Les présidents Duterte et Xi Jinping se serrent la main.
Duterte parviendra-t-il à assurer la stabilité intérieure pour attirer les investisseurs chinois ?

Le plébiscite du référendum à 87% des voix est une victoire, tant pour le gouvernement que pour les mouvements autonomistes. En effet, la satisfaction des demandes des musulmans indépendantistes permet à Manille d’assurer le calme et l’ordre dans une région qui connaît des troubles depuis plusieurs décennies. Le conflit débute au milieu des années 1960 et alterne entre périodes de négociations et de violences. Les attaques terroristes d’un côté, et la répression gouvernementale de l’autre, font de nombreuses victimes dans les deux camps.

#### Données
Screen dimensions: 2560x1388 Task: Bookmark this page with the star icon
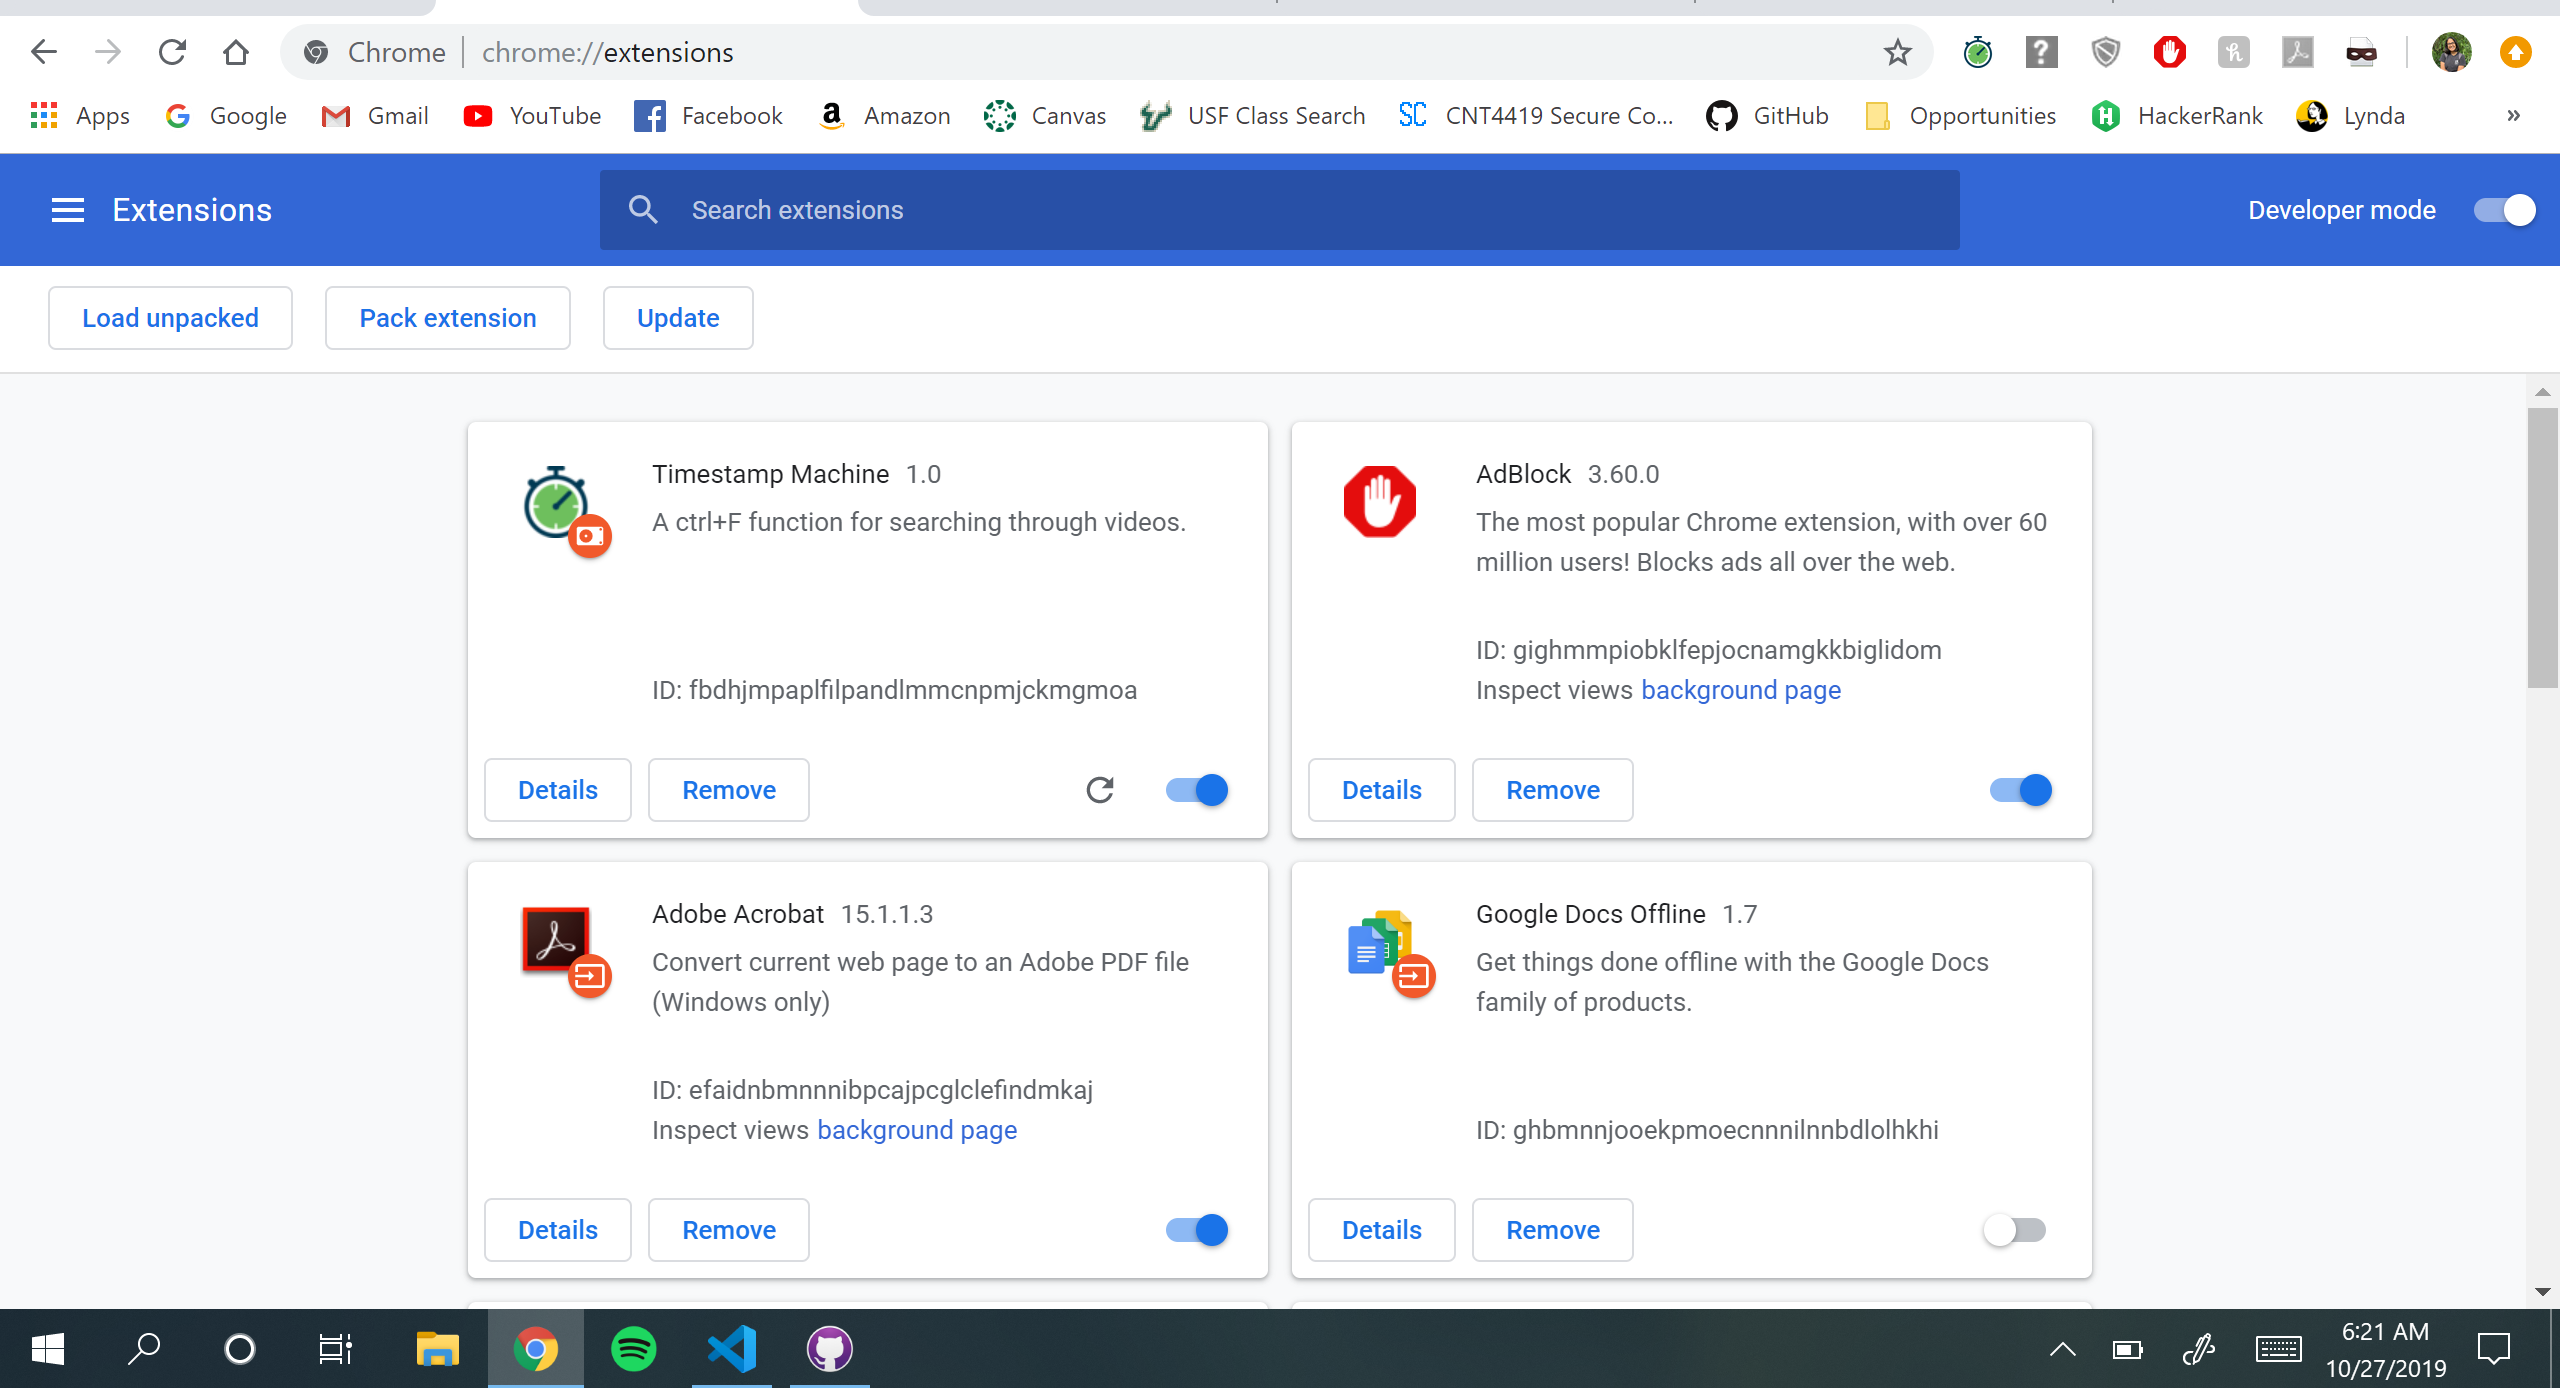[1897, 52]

#### Exercices à traiter
(a) Répondez à ces questions sur le texte sur le référendum :
(i) Quels présidents se serrent la main ?
(ii) Par quel pourcentage des voix le référendum a-t-il été plébiscité ?
(iii) Quand le conflit a-t-il débuté ?
(b) Redonnez, dans le texte sur le référendum, tout ce qui va de « Les présidents Duterte » jusqu'à « les deux camps. », sans rien changer.
(c) Poursuivez le texte sur le référendum là où il s'arrête.

#### Réponses
(a)
(i) Duterte et Xi Jinping.
(ii) 87 % des voix.
(iii) Au milieu des années 1960.

(b)
Les présidents Duterte et Xi Jinping se serrent la main.
Duterte parviendra-t-il à assurer la stabilité intérieure pour attirer les investisseurs chinois ?

Le plébiscite du référendum à 87% des voix est une victoire, tant pour le gouvernement que pour les mouvements autonomistes. En effet, la satisfaction des demandes des musulmans indépendantistes permet à Manille d’assurer le calme et l’ordre dans une région qui connaît des troubles depuis plusieurs décennies. Le conflit débute au milieu des années 1960 et alterne entre périodes de négociations et de violences. Les attaques terroristes d’un côté, et la répression gouvernementale de l’autre, font de nombreuses victimes dans les deux camps.

(c)
De plus, la lutte contre le mouvement indépendantiste musulman est entremêlée avec l’insurrection communiste de la Nouvelle Armée populaire, la branche armée du Parti communiste des Philippines-marxiste-léniniste. De fait, la région de Mindanao est un bastion prisé des combattants communistes et fait l’objet d’une forte militarisation. Quarante-quatre des quatre-vingt-dix-huit bataillons de l’armée philippine sont basés sur cette île afin de neutraliser les insurgés.

De plus, plusieurs fois par le passé, les indépendantistes musulmans se sont alliés aux guérillas communistes dans le but d’augmenter leurs forces respectives. Ainsi, en éliminant la menace d’un conflit avec les premiers, le gouvernement de Manille affaiblit les seconds. Toutefois, Mindanao demeure un terrain d’affrontements. La région est sous le coup de la loi martiale depuis 2017.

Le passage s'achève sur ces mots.